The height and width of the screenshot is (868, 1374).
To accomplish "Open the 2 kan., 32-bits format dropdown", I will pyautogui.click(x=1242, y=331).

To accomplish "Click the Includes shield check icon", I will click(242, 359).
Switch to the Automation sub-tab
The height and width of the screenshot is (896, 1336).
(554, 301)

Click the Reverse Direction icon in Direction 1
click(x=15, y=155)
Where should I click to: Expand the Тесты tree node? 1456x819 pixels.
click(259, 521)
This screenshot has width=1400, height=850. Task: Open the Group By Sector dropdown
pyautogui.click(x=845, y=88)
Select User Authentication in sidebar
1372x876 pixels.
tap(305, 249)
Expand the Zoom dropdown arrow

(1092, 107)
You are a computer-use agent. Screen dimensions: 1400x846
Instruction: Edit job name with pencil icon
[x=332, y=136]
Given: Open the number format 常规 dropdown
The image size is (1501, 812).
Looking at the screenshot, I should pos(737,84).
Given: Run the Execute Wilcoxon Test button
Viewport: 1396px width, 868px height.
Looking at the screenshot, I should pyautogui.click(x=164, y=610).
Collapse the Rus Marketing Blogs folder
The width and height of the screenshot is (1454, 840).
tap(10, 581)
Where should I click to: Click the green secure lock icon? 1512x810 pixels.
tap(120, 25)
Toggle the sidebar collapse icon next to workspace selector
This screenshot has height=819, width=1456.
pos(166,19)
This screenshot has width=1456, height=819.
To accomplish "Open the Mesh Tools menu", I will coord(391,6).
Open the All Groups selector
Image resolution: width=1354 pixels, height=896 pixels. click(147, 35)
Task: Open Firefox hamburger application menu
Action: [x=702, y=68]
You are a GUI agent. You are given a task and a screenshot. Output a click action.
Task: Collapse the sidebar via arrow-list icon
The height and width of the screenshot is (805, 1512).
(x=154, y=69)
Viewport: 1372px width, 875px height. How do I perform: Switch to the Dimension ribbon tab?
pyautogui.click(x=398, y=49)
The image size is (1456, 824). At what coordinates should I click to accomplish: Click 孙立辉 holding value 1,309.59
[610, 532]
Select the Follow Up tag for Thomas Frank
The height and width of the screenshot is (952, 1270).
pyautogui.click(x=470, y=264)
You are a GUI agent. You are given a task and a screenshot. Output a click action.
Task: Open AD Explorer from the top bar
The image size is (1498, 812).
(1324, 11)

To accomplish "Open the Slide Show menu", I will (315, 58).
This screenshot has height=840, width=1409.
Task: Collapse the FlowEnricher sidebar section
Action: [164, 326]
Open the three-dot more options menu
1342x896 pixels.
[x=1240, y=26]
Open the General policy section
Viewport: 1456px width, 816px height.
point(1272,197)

- [WORK INSTRUCTION]
Reproduce all the entries above. Match them exactly.

- [RESULT]
The height and width of the screenshot is (868, 1374).
To accomplish "Open the 2 kan., 32-bits format dropdown", I will pyautogui.click(x=1242, y=331).

To accomplish "Click the Includes shield check icon", I will click(242, 359).
Switch to the Automation sub-tab
The height and width of the screenshot is (896, 1336).
(554, 301)

Click the Reverse Direction icon in Direction 1
click(x=15, y=155)
Where should I click to: Expand the Тесты tree node? 1456x819 pixels.
click(259, 521)
This screenshot has width=1400, height=850. Task: Open the Group By Sector dropdown
pyautogui.click(x=845, y=88)
Select User Authentication in sidebar
1372x876 pixels.
tap(305, 249)
Expand the Zoom dropdown arrow

(1092, 107)
You are a computer-use agent. Screen dimensions: 1400x846
Instruction: Edit job name with pencil icon
[x=332, y=136]
Given: Open the number format 常规 dropdown
The image size is (1501, 812).
Looking at the screenshot, I should pos(737,84).
Given: Run the Execute Wilcoxon Test button
Viewport: 1396px width, 868px height.
Looking at the screenshot, I should pyautogui.click(x=164, y=610).
Collapse the Rus Marketing Blogs folder
The width and height of the screenshot is (1454, 840).
tap(10, 581)
Where should I click to: Click the green secure lock icon? 1512x810 pixels.
tap(120, 25)
Toggle the sidebar collapse icon next to workspace selector
This screenshot has height=819, width=1456.
pos(166,19)
This screenshot has width=1456, height=819.
To accomplish "Open the Mesh Tools menu", I will coord(391,6).
Open the All Groups selector
Image resolution: width=1354 pixels, height=896 pixels. click(147, 35)
Task: Open Firefox hamburger application menu
Action: [x=702, y=68]
You are a GUI agent. You are given a task and a screenshot. Output a click action.
Task: Collapse the sidebar via arrow-list icon
The height and width of the screenshot is (805, 1512).
(x=154, y=69)
Viewport: 1372px width, 875px height. How do I perform: Switch to the Dimension ribbon tab?
pyautogui.click(x=398, y=49)
The image size is (1456, 824). At what coordinates should I click to accomplish: Click 孙立辉 holding value 1,309.59
[610, 532]
Select the Follow Up tag for Thomas Frank
The height and width of the screenshot is (952, 1270).
pyautogui.click(x=470, y=264)
You are a GUI agent. You are given a task and a screenshot. Output a click action.
Task: Open AD Explorer from the top bar
The image size is (1498, 812).
(1324, 11)

To accomplish "Open the Slide Show menu", I will (315, 58).
This screenshot has height=840, width=1409.
Task: Collapse the FlowEnricher sidebar section
Action: [164, 326]
Open the three-dot more options menu
1342x896 pixels.
[x=1240, y=26]
Open the General policy section
Viewport: 1456px width, 816px height.
point(1272,197)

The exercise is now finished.